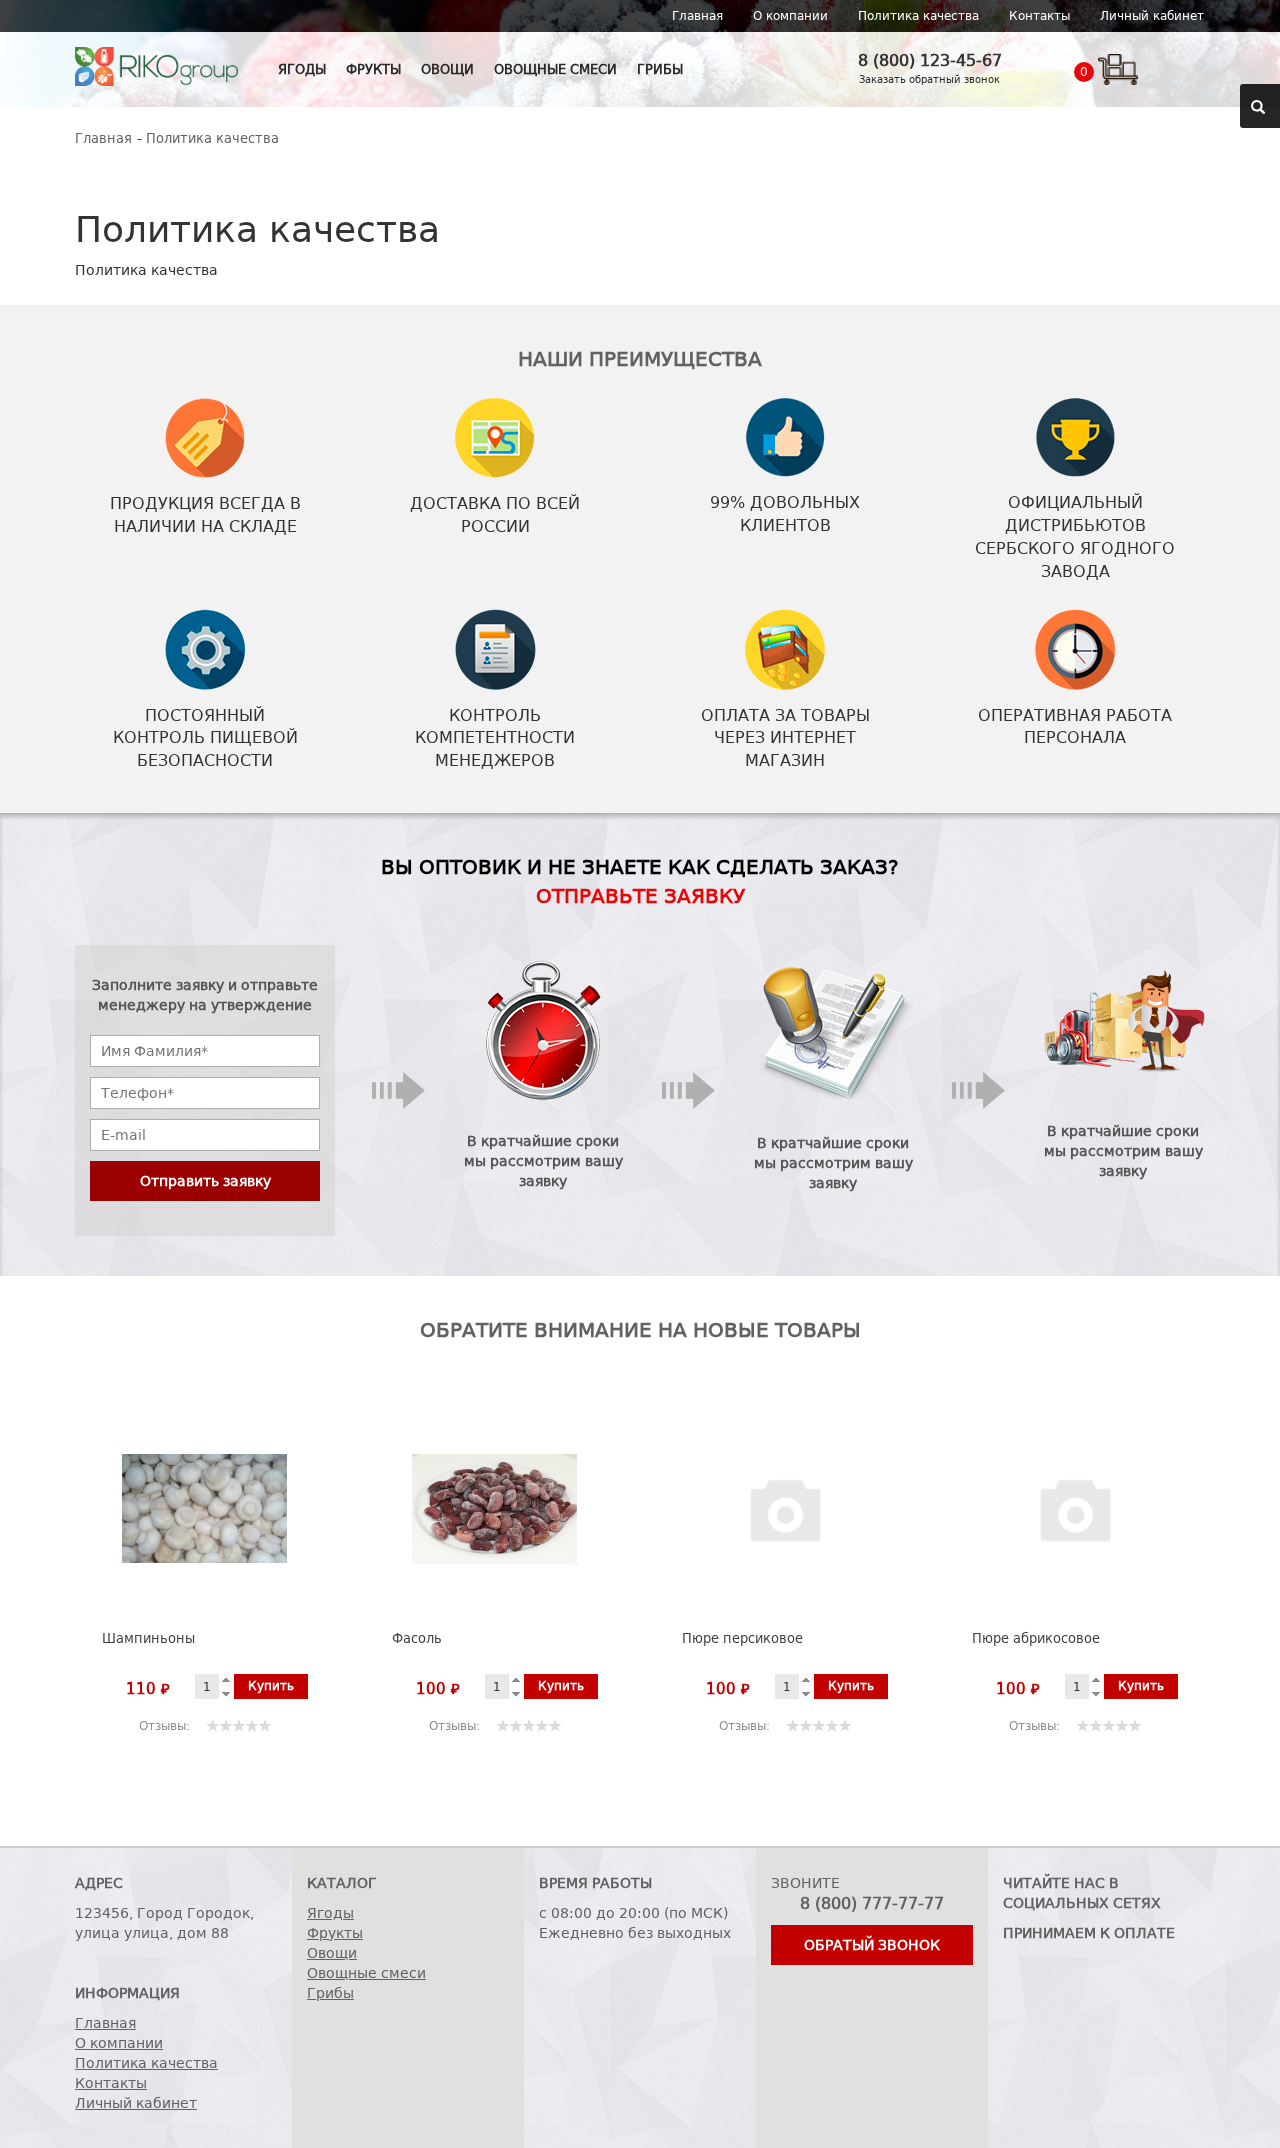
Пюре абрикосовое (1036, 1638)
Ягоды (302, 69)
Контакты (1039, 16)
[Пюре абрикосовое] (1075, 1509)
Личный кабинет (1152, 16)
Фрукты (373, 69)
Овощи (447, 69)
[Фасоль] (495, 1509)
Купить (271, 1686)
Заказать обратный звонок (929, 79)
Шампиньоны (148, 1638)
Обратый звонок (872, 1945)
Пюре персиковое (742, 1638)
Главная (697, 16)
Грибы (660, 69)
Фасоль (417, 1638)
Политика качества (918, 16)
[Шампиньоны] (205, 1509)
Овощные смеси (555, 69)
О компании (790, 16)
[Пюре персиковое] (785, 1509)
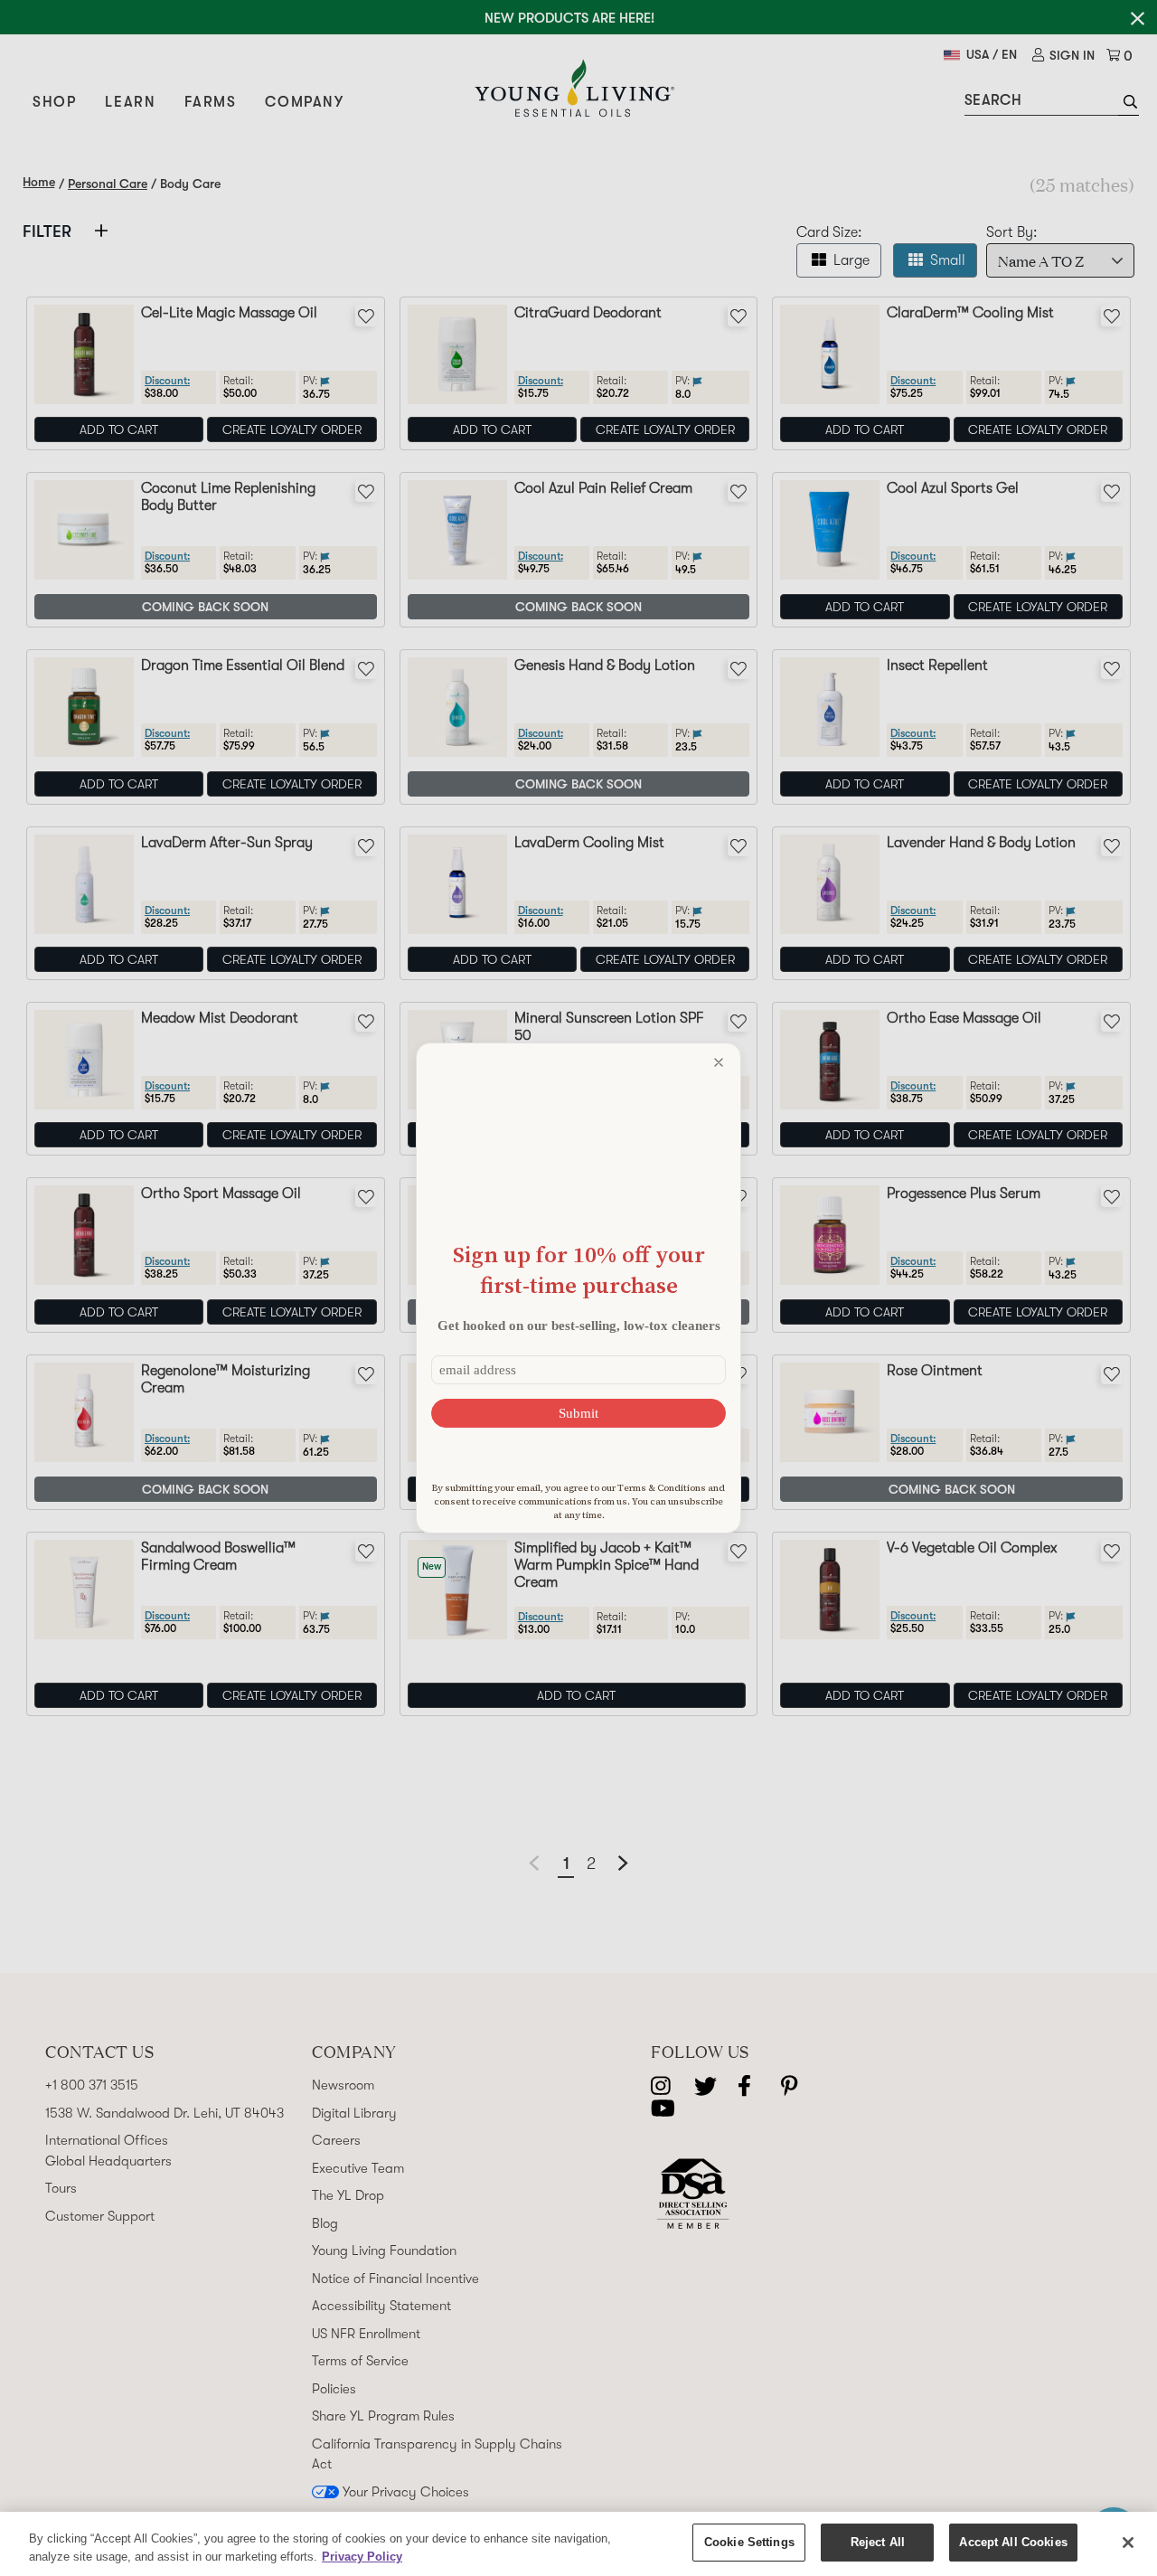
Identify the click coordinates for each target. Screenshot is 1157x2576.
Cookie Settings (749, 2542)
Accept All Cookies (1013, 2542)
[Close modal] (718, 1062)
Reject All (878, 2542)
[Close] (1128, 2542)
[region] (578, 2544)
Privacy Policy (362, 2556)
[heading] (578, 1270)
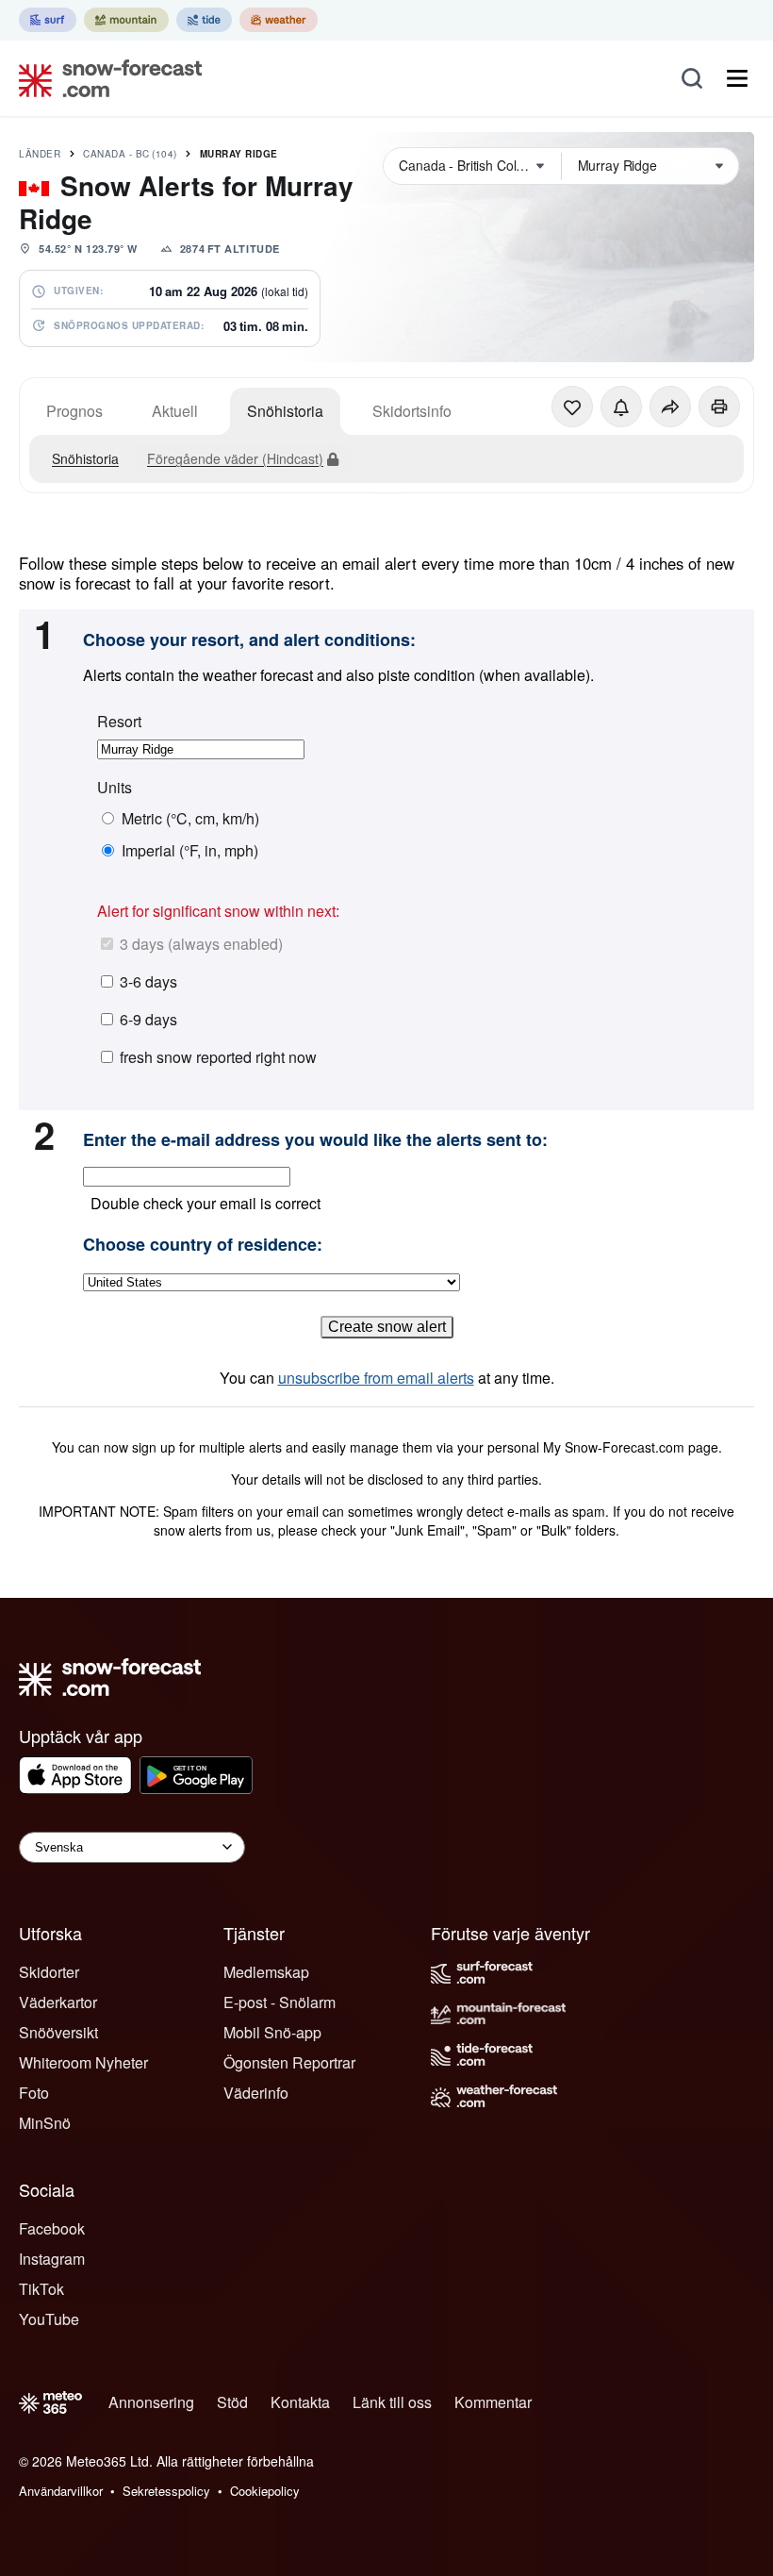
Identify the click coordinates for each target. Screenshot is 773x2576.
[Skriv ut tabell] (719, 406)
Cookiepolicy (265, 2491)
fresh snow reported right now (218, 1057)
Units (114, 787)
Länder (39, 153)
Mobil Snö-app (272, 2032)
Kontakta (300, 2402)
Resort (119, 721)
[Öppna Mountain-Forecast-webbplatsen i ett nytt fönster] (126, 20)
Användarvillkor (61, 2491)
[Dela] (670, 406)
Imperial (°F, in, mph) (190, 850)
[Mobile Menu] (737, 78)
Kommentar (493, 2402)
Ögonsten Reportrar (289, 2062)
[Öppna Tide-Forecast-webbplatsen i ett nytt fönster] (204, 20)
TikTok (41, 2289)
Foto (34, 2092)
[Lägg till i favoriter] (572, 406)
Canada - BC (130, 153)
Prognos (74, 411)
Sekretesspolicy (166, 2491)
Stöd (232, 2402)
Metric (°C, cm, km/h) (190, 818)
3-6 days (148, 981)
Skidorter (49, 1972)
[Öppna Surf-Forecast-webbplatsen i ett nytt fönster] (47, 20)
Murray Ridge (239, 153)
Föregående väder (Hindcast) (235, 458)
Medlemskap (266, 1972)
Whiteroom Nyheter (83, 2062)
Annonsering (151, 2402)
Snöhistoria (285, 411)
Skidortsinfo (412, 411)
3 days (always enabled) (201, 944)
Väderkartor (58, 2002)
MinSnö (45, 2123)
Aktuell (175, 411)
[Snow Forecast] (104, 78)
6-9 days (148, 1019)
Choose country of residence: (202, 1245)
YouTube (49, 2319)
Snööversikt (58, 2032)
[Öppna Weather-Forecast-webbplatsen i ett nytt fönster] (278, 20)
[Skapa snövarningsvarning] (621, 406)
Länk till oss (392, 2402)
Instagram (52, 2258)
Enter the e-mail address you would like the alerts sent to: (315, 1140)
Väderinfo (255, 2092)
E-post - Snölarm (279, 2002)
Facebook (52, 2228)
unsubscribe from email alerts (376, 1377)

○ ○ ○

Every record must be returned exactly. Leave its pictures out.

Пюре абрикосовое (1036, 1638)
Ягоды (302, 69)
Контакты (1039, 16)
[Пюре абрикосовое] (1075, 1509)
Личный кабинет (1152, 16)
Фрукты (373, 69)
Овощи (447, 69)
[Фасоль] (495, 1509)
Купить (271, 1686)
Заказать обратный звонок (929, 79)
Шампиньоны (148, 1638)
Обратый звонок (872, 1945)
Пюре персиковое (742, 1638)
Главная (697, 16)
Грибы (660, 69)
Фасоль (417, 1638)
Политика качества (918, 16)
[Шампиньоны] (205, 1509)
Овощные смеси (555, 69)
О компании (790, 16)
[Пюре персиковое] (785, 1509)
Identify the click coordinates for each target. Screenshot is 1157x2576.
Cookie Settings (749, 2542)
Accept All Cookies (1013, 2542)
[Close modal] (718, 1062)
Reject All (878, 2542)
[Close] (1128, 2542)
[region] (578, 2544)
Privacy Policy (362, 2556)
[heading] (578, 1270)
Identify the click coordinates for each target. Screenshot is 773x2576.
[Skriv ut tabell] (719, 406)
Cookiepolicy (265, 2491)
fresh snow reported right now (218, 1057)
Units (114, 787)
Länder (39, 153)
Mobil Snö-app (272, 2032)
Kontakta (300, 2402)
Resort (119, 721)
[Öppna Mountain-Forecast-webbplatsen i ett nytt fönster] (126, 20)
Användarvillkor (61, 2491)
[Dela] (670, 406)
Imperial (°F, in, mph) (190, 850)
[Mobile Menu] (737, 78)
Kommentar (493, 2402)
Ögonsten Reportrar (289, 2062)
[Öppna Tide-Forecast-webbplatsen i ett nytt fönster] (204, 20)
TikTok (41, 2289)
Foto (34, 2092)
[Lägg till i favoriter] (572, 406)
Canada - BC (130, 153)
Prognos (74, 411)
Sekretesspolicy (166, 2491)
Stöd (232, 2402)
Metric (°C, cm, km/h) (190, 818)
3-6 days (148, 981)
Skidorter (49, 1972)
[Öppna Surf-Forecast-webbplatsen i ett nytt fönster] (47, 20)
Murray Ridge (239, 153)
Föregående väder (Hindcast) (235, 458)
Medlemskap (266, 1972)
Whiteroom Nyheter (83, 2062)
Annonsering (151, 2402)
Snöhistoria (285, 411)
Skidortsinfo (412, 411)
3 days (always enabled) (201, 944)
Väderkartor (58, 2002)
MinSnö (45, 2123)
Aktuell (175, 411)
[Snow Forecast] (104, 78)
6-9 days (148, 1019)
Choose country of residence: (202, 1245)
YouTube (49, 2319)
Snööversikt (58, 2032)
[Öppna Weather-Forecast-webbplatsen i ett nytt fönster] (278, 20)
[Skapa snövarningsvarning] (621, 406)
Länk till oss (392, 2402)
Instagram (52, 2258)
Enter the e-mail address you would like the alerts sent to: (315, 1140)
Väderinfo (255, 2092)
E-post - Snölarm (279, 2002)
Facebook (52, 2228)
unsubscribe from email alerts (376, 1377)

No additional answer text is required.